Chisenhall, who was diagnosed with post-traumatic stress disorder after the shooting, has said that he cannot remember shooting Griggs.

He testified earlier this week that his clearest memories were of the look of fear on his daughter’s face and the “monstrous rage” he saw in Griggs. His memory stops, he said, at the point of a window in his living room being shattered.

Retired Harnett County Det. Hal Stroud, who was one of the investigators on the scene, said – after a very long pause and in response to a question from Ugolick – that he could not recall another situation in which the person firing the weapon did not remember the shooting.

He said he did recall cases in which the number of shell casings found did not match the number of shots fired. Investigators could locate only three shell casings in Chisenhall’s living room after the shooting though Griggs was wounded six times.

Stroud also testified that when he first entered Chisenhall’s house on the day of the shooting, he saw broken glass scattered around the living room and one window “smashed in.”

Window at the Chisenhall residence

Christian Griggs’ father, Tony Griggs, has said he saw no signs of broken glass or of an altercation when he found his son lying face down and bleeding on Chisenhall’s front porch.

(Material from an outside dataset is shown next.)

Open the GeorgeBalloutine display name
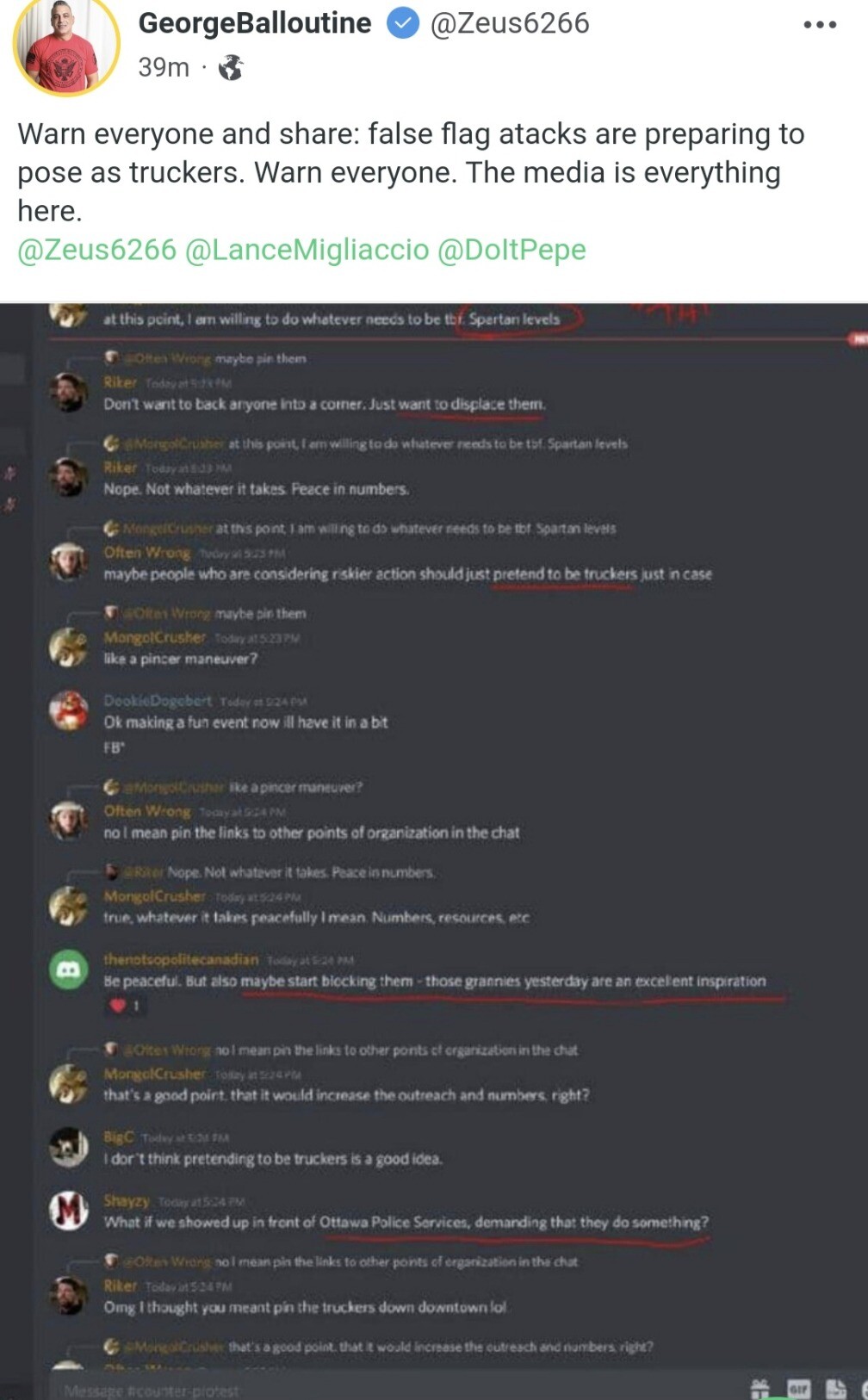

The Griggs family originally asked for compensatory damages – in effect, the amount of money Christian might have earned had he lived – and punitive damages of $250,000. Shortly before the trial began, they dropped the request for punitive damages.

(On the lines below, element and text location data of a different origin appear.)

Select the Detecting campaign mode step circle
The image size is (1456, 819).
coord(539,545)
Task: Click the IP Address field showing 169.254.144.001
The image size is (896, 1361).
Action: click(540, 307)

Because they filed the lawsuit on behalf of the legal estate of Christian Griggs, any money a jury might award would go to his and Katie's daughter, Jaden.

The trial is scheduled to resume on Monday, Tuesday if the courthouse closes due to expected severe weather, and to last into the middle of next week.

CLARIFICATION: A previous version of this story stated that Pat Chisenhall made three calls to 911 on Oct. 12, 2013, a number lawyers referenced during the trial. Chisenhall made two calls to 911, but a brief interruption in the second call caused the 911 recording system to break the recording into two files, which constituted two parts of the same call.